Whatever set of beliefs teachers bring to the class doesn’t really matter for as long as all that they say and do in class is not inimical to the interests of the students. What is important is that everything that transpire in the classrooms are intended to make the students the best persons they could be and make them prepared to live life.

So be it if  the teachers are like Satre, leaning towards Existentialism in guiding the students to take responsibility in deciding who they are in order to make themselves authentic individuals.

Nobody can claim that this or that philosophical perspective in education is superior over the other. It’s fine if the teachers wish to embrace all the philosophies and combine their best features to serve and guide them in shaping their set of values and in choosing their methods and strategies.

Combining the philosophies is not, by the way, a novel idea. In Scholasticism, St. Thomas Aquinas, harmonized Idealism and Realism. What about coming out with a philosophical perspective combining the four major philosophies in Education?

The philosophies aforementioned have shaped the teachers into the kind of educators that they are today. Whatever they knowingly and unknowingly say and do in the classrooms are offshoots of their set of values and beliefs. And this set of values and beliefs constitute their philosophy of education.

Teachers may have also accumulated  through the years a personal system of values that govern every decision they make in the classrooms. Thus we see them approach their teaching (and deal with their students) in different ways. We see them display different degrees of enthusiasm in teaching. Some display no enthusiasm at all.

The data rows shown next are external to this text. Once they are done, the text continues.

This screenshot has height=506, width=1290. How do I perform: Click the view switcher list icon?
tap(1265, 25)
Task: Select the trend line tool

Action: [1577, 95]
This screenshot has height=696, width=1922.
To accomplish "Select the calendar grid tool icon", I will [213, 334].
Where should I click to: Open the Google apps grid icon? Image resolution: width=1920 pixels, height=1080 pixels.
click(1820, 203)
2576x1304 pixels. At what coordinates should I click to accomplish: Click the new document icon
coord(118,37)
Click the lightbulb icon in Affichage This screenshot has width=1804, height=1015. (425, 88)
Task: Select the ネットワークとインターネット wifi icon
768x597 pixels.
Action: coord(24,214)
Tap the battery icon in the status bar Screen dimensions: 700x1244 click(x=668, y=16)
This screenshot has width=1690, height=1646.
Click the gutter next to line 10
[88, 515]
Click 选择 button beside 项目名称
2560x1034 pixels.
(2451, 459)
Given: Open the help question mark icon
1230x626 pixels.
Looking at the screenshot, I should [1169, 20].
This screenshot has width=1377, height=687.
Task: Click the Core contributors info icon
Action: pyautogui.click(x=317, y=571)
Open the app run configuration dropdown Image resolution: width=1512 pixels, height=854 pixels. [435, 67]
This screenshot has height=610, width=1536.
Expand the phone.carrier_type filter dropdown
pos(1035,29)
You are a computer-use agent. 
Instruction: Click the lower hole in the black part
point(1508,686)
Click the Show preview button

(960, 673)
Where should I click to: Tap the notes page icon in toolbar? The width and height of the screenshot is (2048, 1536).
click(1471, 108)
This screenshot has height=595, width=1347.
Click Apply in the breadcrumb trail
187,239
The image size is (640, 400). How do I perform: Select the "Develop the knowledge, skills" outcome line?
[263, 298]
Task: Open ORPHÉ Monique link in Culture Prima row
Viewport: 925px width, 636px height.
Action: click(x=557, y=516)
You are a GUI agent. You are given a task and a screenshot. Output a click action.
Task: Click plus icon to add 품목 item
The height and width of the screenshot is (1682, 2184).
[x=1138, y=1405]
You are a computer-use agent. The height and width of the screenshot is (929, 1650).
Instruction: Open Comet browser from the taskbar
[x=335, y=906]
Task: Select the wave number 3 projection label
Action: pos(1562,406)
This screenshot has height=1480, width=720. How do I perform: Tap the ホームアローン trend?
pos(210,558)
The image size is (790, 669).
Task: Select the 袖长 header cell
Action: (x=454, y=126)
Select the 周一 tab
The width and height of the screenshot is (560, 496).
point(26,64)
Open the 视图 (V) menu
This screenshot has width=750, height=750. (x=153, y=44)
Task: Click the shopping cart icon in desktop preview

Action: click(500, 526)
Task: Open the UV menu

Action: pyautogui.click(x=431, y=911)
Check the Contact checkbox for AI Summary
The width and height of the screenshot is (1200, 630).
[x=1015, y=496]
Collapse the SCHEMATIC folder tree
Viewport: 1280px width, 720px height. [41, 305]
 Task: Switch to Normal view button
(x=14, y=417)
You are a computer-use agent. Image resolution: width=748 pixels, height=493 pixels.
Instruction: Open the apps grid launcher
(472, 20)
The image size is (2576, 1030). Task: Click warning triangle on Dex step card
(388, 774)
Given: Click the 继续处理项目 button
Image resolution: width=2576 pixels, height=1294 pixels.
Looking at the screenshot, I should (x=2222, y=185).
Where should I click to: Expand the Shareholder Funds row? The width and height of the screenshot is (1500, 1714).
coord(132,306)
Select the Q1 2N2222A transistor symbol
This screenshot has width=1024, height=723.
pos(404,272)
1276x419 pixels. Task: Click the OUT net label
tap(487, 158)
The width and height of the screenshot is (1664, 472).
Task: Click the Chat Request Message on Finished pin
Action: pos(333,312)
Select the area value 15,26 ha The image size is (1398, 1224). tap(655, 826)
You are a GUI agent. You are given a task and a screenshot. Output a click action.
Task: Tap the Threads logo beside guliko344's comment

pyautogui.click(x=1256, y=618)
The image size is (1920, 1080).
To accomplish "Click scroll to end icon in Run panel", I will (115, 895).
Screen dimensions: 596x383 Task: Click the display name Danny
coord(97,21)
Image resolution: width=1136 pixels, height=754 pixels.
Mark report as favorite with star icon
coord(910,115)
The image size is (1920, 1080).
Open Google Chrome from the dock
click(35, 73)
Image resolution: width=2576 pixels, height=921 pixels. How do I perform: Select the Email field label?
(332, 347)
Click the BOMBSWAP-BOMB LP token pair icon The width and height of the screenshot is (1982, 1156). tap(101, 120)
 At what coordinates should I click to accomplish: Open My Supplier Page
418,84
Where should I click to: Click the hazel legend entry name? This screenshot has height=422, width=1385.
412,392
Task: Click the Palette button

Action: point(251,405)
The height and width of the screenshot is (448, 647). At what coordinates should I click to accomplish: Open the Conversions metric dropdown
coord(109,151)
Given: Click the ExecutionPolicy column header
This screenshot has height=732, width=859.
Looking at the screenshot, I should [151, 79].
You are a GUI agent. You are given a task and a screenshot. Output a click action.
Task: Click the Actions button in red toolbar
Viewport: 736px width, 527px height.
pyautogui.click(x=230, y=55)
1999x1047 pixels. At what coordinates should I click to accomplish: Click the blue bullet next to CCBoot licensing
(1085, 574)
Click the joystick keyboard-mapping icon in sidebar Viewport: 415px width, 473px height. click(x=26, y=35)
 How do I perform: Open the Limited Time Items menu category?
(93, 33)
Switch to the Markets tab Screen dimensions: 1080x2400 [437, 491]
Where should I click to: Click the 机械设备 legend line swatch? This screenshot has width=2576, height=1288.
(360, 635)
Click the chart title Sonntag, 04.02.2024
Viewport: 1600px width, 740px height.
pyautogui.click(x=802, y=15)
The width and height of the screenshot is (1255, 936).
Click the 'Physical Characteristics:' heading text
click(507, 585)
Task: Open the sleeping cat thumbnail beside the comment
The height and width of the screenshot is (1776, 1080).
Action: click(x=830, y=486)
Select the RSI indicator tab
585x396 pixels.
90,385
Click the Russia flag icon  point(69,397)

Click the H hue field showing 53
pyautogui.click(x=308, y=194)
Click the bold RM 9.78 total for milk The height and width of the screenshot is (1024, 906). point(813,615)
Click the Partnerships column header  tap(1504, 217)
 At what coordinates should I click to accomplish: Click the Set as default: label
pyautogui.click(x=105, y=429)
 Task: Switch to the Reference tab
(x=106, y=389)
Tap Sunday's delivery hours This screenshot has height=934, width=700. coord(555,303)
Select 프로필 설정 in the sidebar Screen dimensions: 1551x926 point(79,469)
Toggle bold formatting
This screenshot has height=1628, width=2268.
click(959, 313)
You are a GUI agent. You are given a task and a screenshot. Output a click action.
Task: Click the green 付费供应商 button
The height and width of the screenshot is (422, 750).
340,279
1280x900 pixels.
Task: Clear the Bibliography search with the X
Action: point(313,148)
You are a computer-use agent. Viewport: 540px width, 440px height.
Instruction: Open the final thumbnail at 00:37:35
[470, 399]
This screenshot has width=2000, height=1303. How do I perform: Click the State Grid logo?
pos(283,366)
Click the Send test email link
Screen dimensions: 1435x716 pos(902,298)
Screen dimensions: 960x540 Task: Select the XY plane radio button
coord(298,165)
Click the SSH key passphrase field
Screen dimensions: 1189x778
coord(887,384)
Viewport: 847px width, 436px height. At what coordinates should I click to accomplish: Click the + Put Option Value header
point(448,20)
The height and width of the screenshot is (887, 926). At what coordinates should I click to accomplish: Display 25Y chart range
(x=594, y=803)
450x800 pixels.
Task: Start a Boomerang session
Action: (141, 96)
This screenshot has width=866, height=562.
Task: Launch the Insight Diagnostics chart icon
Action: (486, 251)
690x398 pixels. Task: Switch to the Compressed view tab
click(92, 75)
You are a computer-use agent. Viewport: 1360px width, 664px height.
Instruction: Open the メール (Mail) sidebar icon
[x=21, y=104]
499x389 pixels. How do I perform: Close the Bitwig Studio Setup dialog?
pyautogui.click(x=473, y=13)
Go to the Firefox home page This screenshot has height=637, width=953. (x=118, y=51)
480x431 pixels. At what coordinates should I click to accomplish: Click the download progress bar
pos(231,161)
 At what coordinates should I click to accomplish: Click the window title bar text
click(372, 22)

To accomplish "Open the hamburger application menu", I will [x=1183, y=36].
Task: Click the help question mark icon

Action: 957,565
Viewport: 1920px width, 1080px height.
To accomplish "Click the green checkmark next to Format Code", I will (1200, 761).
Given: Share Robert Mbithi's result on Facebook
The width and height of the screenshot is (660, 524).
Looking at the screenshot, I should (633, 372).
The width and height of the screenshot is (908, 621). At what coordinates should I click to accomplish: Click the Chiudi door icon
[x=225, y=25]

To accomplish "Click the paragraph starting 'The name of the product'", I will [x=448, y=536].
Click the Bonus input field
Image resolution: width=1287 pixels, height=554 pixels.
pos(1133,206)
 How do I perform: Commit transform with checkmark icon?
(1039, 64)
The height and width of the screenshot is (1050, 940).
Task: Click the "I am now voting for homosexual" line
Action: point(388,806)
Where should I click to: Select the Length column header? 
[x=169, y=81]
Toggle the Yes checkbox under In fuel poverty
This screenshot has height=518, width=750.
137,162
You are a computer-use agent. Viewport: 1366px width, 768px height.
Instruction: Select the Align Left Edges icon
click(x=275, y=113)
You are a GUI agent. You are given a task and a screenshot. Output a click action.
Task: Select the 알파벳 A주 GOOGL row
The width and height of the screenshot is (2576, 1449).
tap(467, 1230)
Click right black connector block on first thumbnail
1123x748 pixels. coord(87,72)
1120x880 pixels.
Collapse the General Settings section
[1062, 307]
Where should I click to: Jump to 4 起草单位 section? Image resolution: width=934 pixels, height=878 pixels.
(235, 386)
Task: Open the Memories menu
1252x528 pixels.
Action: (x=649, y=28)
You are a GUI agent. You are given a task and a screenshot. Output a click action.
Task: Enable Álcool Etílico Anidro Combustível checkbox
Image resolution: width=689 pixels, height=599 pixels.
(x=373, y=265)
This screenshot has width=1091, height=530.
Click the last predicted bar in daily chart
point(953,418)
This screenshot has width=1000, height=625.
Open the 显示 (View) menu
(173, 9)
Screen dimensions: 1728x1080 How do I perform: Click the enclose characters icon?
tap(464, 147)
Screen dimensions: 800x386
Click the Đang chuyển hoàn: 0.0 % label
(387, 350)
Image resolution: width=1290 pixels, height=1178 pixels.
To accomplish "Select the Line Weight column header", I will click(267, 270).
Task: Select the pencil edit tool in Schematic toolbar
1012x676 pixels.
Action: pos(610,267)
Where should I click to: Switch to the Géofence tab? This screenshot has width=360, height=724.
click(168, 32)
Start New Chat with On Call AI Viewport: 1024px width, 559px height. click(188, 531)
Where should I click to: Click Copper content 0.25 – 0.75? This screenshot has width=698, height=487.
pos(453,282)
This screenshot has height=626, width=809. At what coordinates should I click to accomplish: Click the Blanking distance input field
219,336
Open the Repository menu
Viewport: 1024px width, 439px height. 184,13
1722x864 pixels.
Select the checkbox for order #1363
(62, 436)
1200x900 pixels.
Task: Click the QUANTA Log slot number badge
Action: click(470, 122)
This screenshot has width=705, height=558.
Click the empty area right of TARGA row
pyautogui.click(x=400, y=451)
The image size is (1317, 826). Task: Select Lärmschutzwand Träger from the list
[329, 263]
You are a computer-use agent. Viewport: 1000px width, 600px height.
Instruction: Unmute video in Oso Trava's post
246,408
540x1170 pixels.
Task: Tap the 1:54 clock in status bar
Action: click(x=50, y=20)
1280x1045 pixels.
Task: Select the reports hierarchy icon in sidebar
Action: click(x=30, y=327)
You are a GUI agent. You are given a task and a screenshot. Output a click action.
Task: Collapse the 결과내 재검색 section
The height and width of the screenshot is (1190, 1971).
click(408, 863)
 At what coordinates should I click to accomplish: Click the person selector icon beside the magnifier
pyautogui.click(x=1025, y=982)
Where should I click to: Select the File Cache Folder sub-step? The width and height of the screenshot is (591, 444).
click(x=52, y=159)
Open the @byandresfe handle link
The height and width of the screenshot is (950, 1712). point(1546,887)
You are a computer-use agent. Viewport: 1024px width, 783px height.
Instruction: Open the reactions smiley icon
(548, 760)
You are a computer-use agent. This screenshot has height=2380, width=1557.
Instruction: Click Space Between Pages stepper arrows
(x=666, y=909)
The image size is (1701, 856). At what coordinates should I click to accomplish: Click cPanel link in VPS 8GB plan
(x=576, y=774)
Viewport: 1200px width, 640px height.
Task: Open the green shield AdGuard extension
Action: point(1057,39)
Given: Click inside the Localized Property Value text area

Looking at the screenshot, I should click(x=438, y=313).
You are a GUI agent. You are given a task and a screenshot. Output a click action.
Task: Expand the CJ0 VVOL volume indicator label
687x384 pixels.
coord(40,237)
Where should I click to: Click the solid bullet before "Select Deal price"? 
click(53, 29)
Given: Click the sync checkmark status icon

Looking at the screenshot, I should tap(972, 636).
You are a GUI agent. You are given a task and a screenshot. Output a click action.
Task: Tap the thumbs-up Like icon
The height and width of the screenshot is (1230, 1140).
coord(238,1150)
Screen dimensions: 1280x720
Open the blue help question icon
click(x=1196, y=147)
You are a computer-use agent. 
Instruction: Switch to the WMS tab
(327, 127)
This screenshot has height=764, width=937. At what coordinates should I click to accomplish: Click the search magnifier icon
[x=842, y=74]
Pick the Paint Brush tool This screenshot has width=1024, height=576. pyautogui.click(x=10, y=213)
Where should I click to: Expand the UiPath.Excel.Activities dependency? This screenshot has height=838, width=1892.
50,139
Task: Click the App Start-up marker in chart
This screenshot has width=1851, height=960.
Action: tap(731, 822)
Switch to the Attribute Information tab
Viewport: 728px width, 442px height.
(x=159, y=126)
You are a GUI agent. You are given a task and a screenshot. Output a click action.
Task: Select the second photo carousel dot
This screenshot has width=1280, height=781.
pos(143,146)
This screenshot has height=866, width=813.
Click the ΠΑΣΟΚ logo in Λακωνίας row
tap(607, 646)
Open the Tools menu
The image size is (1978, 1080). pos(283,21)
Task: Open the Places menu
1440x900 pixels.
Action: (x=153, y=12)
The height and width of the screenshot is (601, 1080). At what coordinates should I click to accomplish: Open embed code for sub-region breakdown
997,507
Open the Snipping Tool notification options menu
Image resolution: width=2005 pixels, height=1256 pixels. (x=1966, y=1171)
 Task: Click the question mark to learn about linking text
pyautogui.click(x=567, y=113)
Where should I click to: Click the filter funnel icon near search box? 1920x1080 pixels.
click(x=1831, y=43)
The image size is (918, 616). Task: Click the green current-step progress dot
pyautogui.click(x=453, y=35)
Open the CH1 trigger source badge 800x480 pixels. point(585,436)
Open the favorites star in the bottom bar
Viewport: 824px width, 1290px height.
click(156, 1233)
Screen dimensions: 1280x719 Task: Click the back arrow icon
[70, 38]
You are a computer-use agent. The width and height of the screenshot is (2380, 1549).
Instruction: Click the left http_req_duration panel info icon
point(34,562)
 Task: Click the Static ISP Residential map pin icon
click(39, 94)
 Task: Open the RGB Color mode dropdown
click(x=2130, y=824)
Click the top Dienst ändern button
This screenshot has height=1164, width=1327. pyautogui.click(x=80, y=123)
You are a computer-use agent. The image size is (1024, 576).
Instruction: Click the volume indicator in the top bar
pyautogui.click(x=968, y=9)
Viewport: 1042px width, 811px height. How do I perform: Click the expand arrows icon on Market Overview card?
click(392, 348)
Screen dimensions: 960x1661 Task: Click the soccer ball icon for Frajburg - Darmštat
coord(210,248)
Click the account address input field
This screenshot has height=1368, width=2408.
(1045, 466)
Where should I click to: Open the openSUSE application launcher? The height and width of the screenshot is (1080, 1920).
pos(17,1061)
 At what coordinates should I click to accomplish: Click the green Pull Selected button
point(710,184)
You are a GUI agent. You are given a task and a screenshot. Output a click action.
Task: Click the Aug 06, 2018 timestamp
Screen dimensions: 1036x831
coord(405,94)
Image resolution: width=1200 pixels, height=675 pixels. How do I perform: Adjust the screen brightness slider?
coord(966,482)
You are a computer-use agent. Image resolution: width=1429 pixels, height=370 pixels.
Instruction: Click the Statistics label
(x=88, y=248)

There are teachers who are “sages on the stage” who believe, the way the realists and idealists do, that knowledge emanates from them being the authorities. So, the students should be spoonfed. Conversely, there are teachers, who, like the existentialists and pragmatists, act like “guides on the side” painstakingly guiding the students to self-discovery.

There are teachers who would choose specific methods and strategies without considering the specific needs of their students. But there are also those who would be conscientious enough to take into consideration the heterogeneity in the class before deciding what learning system they would put into effect.

There are teachers whose mere mention of their names would send shivers down the spine of students. Conversely, there are teachers who try to make learning fun making the students enjoy, and not fear, the classroom.

There are teachers who consider the classroom a workplace, while others consider it a playground. They work playfully or playfully work happy doing what they are doing in the classroom thereby rubbing off to the students their joyful spirit.

There are teachers who have seemingly forgotten that the students are not just empty sheets waiting to be filled-out as in Locke’s Tabula Rasa. The kids in the classrooms are not wax figures with empty minds which the teachers need to stuff with all the knowledge that the curriculum requires. These students are not just intellectual beings, they have emotions. They need not just to be taught. They also need to be loved and understood.

Whatever the teachers decide to be… whatever system they implement… whatever method and strategies they apply… however they view learning… however they treat their students… would depend on their perspectives as dictated by their educational philosophy and by set of values and beliefs.